ArXiv parser

This is an example how to query and parse Arxiv for articles.

original taken from https://arxiv.org/help/api/examples/python_arXiv_parsing_example.txt

API is documented here http://arxiv.org/help/api/user-manual

Search parameters


In [ ]:
# to get latest publications
#search_query = 'astro-ph'

# or search for a specfic term
search_query = 'all:docker' 

sortBy = 'lastUpdatedDate' # can be relevance, lastUpdatedDate, submittedDate
sortOrder = 'descending'    # can be either ascending or descending

# retreive the first 5 results
start = 0                     
max_results = 10

The code


In [ ]:
import urllib
import feedparser
import pandas as pd

In [ ]:
# Base api query url. Probable no need to change
base_url = 'http://export.arxiv.org/api/query?';

fields = ('search_query','start','max_results', 'sortBy', 'sortOrder')
query = '&'.join([f + '=' + str(globals()[f]) for f in fields])

In [ ]:
# Opensearch metadata such as totalResults, startIndex, 
# and itemsPerPage live in the opensearch namespase.
# Some entry metadata lives in the arXiv namespace.
# This is a hack to expose both of these namespaces in
# feedparser v4.1
feedparser._FeedParserMixin.namespaces['http://a9.com/-/spec/opensearch/1.1/'] = 'opensearch'
feedparser._FeedParserMixin.namespaces['http://arxiv.org/schemas/atom'] = 'arxiv'

# perform a GET request using the base_url and query
response = urllib.urlopen(base_url+query).read()

# parse the response using feedparser
feed = feedparser.parse(response)

In [ ]:
# print out feed information
print 'Feed title: %s' % feed.feed.title
print 'Feed last updated: %s' % feed.feed.updated

In [ ]:
# print opensearch metadata
print 'totalResults for this query: %s' % feed.feed.opensearch_totalresults
print 'itemsPerPage for this query: %s' % feed.feed.opensearch_itemsperpage
print 'startIndex for this query: %s'   % feed.feed.opensearch_startindex

In [ ]:
rows = []

In [ ]:
# Run through each entry, and print out information
for entry in feed.entries:
    row = {}
    row['arxiv-id'] = entry.id.split('/abs/')[-1]
    row['Published'] = entry.published
    row['Title'] = entry.title
    
    row['Last Author'] = entry.author
                                             
    if 'arxiv_affiliation' in entry:
         row['Last Author'] += ' (%s)' % entry.arxiv_affiliation                            
    
    row['Authors'] = ', '.join(author.get('name', '?') for author in entry.get('authors', []))

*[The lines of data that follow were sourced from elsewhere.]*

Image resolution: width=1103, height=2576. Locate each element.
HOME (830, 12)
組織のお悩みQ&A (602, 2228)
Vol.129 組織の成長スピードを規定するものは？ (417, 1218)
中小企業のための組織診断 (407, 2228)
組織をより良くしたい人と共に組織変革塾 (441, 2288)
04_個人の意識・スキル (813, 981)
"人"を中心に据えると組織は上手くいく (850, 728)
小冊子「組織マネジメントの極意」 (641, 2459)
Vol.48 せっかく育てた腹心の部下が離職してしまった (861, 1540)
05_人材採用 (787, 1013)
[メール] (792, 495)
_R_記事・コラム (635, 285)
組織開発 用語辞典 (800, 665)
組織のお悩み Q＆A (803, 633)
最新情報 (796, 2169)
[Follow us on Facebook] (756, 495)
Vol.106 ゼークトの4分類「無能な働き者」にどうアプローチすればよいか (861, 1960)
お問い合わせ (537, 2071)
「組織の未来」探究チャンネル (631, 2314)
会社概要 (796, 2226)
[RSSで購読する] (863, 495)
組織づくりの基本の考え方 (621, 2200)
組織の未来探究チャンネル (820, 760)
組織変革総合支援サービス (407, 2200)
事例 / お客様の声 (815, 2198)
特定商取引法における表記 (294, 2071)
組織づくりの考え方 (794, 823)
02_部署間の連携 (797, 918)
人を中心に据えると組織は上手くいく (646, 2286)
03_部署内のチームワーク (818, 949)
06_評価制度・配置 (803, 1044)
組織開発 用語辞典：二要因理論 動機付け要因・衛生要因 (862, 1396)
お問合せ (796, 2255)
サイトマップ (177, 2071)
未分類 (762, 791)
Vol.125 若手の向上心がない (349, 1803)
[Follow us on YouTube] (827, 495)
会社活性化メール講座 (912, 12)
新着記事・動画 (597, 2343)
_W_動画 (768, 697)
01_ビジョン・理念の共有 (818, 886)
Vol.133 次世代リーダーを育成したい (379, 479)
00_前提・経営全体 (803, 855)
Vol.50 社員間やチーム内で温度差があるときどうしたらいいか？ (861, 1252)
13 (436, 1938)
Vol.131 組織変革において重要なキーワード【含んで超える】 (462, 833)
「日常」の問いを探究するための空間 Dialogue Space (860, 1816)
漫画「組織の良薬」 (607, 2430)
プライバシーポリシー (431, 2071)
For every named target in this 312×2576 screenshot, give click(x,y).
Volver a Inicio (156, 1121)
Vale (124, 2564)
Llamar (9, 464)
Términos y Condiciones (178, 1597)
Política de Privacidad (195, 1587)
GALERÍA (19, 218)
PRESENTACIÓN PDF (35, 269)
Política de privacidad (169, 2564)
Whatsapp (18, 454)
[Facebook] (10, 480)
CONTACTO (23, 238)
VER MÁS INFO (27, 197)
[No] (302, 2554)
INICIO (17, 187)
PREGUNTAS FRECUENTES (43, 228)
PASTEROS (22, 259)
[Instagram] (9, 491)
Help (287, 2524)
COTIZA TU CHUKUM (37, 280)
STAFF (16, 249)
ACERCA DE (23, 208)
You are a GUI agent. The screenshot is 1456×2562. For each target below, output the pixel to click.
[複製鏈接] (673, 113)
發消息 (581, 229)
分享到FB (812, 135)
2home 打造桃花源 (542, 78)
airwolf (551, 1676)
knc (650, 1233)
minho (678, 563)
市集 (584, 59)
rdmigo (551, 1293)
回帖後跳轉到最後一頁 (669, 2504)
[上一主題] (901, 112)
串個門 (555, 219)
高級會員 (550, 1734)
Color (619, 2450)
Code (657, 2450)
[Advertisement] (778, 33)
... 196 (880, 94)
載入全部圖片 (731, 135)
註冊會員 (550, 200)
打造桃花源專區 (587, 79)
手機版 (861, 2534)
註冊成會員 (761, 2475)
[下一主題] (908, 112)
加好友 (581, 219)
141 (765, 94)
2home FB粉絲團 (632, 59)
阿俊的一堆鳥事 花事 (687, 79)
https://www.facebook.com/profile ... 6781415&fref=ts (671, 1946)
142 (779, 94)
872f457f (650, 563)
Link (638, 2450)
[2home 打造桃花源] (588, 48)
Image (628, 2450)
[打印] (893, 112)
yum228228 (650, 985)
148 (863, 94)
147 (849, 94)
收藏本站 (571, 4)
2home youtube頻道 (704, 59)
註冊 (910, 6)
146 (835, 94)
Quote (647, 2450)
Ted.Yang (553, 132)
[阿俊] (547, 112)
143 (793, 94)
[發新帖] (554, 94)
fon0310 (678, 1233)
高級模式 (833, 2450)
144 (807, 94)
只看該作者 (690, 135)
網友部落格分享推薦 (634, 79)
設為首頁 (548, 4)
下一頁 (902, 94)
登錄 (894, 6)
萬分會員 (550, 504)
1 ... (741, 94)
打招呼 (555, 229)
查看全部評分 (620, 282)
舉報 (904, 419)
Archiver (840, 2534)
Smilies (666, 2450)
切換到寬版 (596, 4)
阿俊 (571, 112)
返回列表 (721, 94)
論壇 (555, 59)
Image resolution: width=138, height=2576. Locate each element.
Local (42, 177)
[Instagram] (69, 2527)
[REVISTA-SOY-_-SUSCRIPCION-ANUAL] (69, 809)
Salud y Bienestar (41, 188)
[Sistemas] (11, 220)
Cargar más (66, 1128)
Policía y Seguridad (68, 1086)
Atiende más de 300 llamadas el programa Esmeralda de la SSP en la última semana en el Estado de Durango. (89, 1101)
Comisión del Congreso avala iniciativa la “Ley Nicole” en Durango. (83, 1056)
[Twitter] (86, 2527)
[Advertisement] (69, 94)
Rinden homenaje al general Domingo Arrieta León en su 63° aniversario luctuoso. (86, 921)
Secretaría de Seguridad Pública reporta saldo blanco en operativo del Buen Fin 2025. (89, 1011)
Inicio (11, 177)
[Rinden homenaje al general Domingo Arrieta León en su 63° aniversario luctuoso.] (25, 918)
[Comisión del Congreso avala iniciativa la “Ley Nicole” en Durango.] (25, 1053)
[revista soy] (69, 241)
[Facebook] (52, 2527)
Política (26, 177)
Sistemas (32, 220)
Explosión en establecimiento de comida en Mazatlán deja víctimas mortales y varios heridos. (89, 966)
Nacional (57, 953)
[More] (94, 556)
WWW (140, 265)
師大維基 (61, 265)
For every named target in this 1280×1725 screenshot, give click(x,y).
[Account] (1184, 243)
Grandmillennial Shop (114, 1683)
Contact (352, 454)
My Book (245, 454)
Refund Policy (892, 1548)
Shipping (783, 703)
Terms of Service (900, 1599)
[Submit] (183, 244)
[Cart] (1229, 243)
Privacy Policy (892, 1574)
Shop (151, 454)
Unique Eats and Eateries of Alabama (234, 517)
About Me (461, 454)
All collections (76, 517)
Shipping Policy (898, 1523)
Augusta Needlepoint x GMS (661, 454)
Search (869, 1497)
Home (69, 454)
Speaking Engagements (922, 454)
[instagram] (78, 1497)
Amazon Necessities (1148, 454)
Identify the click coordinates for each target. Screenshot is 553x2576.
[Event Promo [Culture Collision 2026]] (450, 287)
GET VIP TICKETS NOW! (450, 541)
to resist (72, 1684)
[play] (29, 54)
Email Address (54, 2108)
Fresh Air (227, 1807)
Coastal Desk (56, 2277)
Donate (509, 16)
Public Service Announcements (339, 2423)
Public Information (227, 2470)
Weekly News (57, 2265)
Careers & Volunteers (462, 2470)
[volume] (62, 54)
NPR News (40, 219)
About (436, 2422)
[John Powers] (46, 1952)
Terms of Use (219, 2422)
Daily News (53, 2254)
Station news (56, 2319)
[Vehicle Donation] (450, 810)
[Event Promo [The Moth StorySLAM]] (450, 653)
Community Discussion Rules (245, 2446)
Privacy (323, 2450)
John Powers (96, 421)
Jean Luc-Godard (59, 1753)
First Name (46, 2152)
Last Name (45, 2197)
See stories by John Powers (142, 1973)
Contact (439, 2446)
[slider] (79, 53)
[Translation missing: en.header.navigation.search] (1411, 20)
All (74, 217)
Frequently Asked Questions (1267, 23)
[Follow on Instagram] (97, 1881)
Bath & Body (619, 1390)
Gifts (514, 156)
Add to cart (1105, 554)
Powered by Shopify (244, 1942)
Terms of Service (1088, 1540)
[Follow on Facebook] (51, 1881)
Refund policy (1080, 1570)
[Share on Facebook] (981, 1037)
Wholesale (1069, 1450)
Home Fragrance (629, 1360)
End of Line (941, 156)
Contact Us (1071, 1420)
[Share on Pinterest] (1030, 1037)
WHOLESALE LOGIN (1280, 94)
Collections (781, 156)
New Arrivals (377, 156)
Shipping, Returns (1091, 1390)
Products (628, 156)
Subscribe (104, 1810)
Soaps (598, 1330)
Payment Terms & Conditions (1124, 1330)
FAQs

    # get the links to the abs page and pdf for this e-print
    for link in entry.links:
        if link.rel == 'alternate':
            row['page'] = link.href
        elif link.title == 'pdf':
            row['pdf'] = link.href
    
    # The journal reference, comments and primary_category sections live under 
    # the arxiv namespace
    row['journal_ref'] = entry.get('arxiv_journal_ref',  '-')
    
    row['Comments'] = entry.get('arxiv_comment',  '-')
    
    # Since the <arxiv:primary_category> element has no data, only
    # attributes, feedparser does not store anything inside
    # entry.arxiv_primary_category
    # This is a dirty hack to get the primary_category, just take the
    # first element in entry.tags.  If anyone knows a better way to do
    # this, please email the list!
    row['Primary Category'] = entry.tags[0]['term']
    
    # Lets get all the categories
    all_categories = [t['term'] for t in entry.tags]
    row['All Categories'] =  ', '.join(all_categories)
    
    # The abstract is in the <summary> element
    row['Abstract'] = entry.summary
    rows.append(row)

In [ ]:
pd.DataFrame(rows)